● Problems and tasks
• A. In the text on celebrity endorsement for startups, list the forms of mass media given as how people learned about new products in the 90's.
• B. Extend the article on celebrity endorsement for startups, picking up after its final sentence.

● Text block
- - - - - - -
Startups -Time to Rethink Celebrity Endorsement Part 2
In Part 1 of this series, I discussed how changing consumer habits is making celebrity influencer endorsements less effective for startups as a means of promoting their products due to unlimited information at the point of sale & that peers now have equally or more voice in the purchasing decision due to social networks. The other aspect that is decreasing the power of celebrity endorsements is that consumer discovery of products has also shifted.
Changing How We Learn About New Products
Flashback to the early 90’s, I remember watching Saturday morning cartoons religiously. Every Saturday morning, I would stare at the tv for hours while eating my frosted mini-wheats. During that time, I would view nearly an hour’s worth of sponsored content, also known as commercials (not including clever product placement within the shows themselves). This is often where I would find out about a new toy that I wanted. Reading Nintendo Power was how I found out about upcoming video games. This is how we found out about new products in the 90’s — Mass media: Commercials, TV News, Newspapers, and National Magazines. Sure we always had friends recommend products to us but this was rare as these product recommendations needed to come from talking to each other — word of mouth. Mass media advertising was the primary way we found about products and having these ads more memorable was extremely important. Having a well known celebrity endorse your product in the ad was one of the most sure fire ways to make your product more desirable and trustworthy to a set of consumers.
The monthly magazine and newspaper has transformed into a scattered array of blogs with a dizzying amount of information. If you look at the monthly magazine which runs about 10 articles per month and compare this to a blog like Techcrunch which posts over 1,100 articles every month! The power of a single article has diminished by a power 110x! Watching TV has transformed into either an ad-free experience on Netflix or a 5 second skippable ad on youtube. Mass advertising has been continuously losing power with the rise of the internet.
- - - - - - -
● Data
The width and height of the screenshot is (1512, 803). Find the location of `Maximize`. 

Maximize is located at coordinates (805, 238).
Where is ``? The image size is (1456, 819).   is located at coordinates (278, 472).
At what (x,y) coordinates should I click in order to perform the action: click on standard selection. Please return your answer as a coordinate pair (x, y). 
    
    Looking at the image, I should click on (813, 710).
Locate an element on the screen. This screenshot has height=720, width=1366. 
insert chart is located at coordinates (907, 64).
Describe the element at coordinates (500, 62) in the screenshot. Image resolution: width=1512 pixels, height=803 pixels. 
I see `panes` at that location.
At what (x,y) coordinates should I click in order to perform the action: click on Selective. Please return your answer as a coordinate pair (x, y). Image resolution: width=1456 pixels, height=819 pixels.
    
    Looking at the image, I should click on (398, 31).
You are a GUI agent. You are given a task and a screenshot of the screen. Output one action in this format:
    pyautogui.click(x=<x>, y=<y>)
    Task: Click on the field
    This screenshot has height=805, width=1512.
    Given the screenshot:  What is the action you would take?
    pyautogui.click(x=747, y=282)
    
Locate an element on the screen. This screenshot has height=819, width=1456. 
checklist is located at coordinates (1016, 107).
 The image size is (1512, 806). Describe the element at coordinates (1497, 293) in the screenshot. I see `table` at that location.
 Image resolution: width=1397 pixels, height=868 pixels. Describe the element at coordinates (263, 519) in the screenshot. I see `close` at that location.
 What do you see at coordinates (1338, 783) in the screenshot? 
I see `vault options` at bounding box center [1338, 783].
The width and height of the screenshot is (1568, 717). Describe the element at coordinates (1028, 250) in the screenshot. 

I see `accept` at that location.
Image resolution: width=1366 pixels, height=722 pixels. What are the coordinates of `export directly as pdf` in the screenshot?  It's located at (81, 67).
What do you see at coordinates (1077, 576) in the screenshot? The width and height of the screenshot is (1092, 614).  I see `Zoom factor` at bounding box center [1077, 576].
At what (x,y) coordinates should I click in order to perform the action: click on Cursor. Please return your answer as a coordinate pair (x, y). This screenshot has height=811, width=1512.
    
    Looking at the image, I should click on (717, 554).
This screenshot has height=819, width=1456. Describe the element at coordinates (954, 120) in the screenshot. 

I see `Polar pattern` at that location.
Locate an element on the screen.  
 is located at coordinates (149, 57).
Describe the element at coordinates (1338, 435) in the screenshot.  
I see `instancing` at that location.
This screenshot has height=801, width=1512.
- - - - - - -
● Solved problems
• A. Commercials, TV News, Newspapers, National Magazines

• B.
Power to the People
While mass media has decreased in capability, the power of word of mouth has risen. A consumer who was frustrated with an airline’s customer service only had a few friends to complain to. Now they can post their negative experience on multiple social networks conveying their experience to thousands of people in their social sphere. A consumer who loves their Camp Chair can now share their experience to thousands to thousands in their social sphere causing. Word of mouth sales have always been effective, the difference is now word of mouth has scale.
Celebrity influencers and consumers use the same channels now to promote products — twitter, facebook, instagram, etc. Both celebrities and consumers have the same measurements for influence, number of followers. So while a celebrity promoted post can be effective- for radically less cost, a company can recruit 1,000 consumers to post the same promotion to reach the same number of people. While one can argue that a celebrity posting has more cache than simply 1,000 consumers, I argue that this is false for a few reasons.
1 — The age of hidden pay to play is over. Celebrities now need to mark their posts with a disclaimer like “#ad”. This is equivalent to the celebrity stating that they really don’t use or believe in the product.
2 — Consumers trust the opinions of their friends more than the opinions of celebrities.
3 — Consumers posting about how much they love a product is an authentic endorsement. Word of mouth sales will always win out over a commercial or an article. Consumers are willing to recommend a product they like for very little incentive because they would recommend it anyway.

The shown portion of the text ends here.